Cutting out passive smoking has changed social occassions
Wales, Northern Ireland and England will introduce similar legislation this year.
While we will have to wait for the full assessment of the impacts - NHS Health Scotland together with Information Services Division Scotland and the Scottish Executive are co-ordinating a comprehensive research programme into a wide range of outcomes of the legislation - there is already no doubt that it has been tremendously successful.
This legislation was introduced to remove a preventable harmful substance, second-hand smoke.
Early research demonstrates an 86% reduction in exposure to second-hand smoke (SHS) for bar workers across Scotland.
The air quality in most Scottish bars is now comparable with average outdoor air quality.
A study published in JAMA found a significant improvement in respiratory symptoms and lung function amongst 77 bar workers in Tayside between February and June 2006, and a Cancer Research UK survey published in August found that 92% of Scottish bar staff said their workplaces were healthier post legislation and 78% believed they would experience long-term health benefits.
The experience of smoke-free public places has motivated a number of smokers to come forward and seek help and advice to quit smoking.

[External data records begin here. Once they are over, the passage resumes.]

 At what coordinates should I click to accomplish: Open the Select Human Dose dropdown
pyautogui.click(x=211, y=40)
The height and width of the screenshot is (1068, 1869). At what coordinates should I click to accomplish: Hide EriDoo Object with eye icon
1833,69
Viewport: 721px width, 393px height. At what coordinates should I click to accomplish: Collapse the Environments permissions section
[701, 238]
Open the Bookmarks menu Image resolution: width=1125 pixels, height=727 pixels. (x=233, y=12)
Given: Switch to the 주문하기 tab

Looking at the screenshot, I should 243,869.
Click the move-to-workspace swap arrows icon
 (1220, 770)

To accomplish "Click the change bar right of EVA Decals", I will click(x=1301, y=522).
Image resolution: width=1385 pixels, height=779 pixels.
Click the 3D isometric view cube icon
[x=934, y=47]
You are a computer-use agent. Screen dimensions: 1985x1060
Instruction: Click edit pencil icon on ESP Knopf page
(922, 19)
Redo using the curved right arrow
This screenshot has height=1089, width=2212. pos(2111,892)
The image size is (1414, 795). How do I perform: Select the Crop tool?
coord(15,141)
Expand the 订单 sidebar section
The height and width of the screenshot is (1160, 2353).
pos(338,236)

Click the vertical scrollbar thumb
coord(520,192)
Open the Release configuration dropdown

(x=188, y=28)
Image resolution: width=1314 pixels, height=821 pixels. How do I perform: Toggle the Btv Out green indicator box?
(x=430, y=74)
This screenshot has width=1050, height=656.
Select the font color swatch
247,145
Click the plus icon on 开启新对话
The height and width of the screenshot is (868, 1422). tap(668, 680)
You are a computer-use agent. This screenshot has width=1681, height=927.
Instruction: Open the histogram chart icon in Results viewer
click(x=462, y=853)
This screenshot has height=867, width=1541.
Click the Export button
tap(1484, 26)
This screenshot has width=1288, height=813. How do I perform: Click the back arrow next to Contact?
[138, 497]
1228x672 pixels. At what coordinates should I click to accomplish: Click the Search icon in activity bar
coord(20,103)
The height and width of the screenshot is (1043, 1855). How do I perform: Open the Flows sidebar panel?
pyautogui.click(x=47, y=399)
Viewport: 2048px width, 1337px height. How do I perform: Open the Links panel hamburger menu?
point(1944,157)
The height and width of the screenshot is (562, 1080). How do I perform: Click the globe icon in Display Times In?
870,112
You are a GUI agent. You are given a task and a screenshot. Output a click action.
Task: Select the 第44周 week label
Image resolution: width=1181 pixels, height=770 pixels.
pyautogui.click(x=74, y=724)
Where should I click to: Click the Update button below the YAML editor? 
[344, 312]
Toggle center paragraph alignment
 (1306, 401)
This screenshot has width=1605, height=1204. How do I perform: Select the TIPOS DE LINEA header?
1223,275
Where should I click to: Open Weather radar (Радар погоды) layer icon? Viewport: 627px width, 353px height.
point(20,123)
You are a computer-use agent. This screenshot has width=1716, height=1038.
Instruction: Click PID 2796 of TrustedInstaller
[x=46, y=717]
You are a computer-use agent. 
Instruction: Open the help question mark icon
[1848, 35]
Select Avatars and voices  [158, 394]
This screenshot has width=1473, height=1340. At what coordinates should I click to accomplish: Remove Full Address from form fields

Demand for NHS smoking cessation services rose significantly in the three months leading up to implementation, with some services reporting a doubling in client numbers.
Overall, compliance has been excellent - never less than 95% in the first nine months, despite enforcement officers targeting reported breaches.
Most people have welcomed and willingly complied with legislation and the enforcement officers worked hard to educate and support people in complying.
Only a few dissonant notes have been raised.
Some narrow sectors of the business community have raised concerns about economic impacts on their businesses.
Wales is the nest part of the UK to bring in a ban
Concerns have been raised that people may smoke more at home, increasing the exposure of children to second-hand smoke.
This last point has not been borne out in countries that have introduced smoke-free legislation ahead of us such as Ireland and New Zealand, where smokers say they have introduced more restrictions on smoking at home after legislation.
By September, we should have robust findings from Scotland's research programme that will give us a full picture of the actual impacts of implementing legislation here.
Meantime, Ash Scotland is looking to the future and to further reducing the harm caused by tobacco in Scotland.
Amongst other measures, we are calling for the purchase age of tobacco to be raised from 16 to 18, backed by effective enforcement measures, and for an end to the visibility of tobacco at retail outlets, replacing the power gantries with a simple brand and price list.
Ash Scotland will continue to campaign to prevent future generations from addiction to tobacco.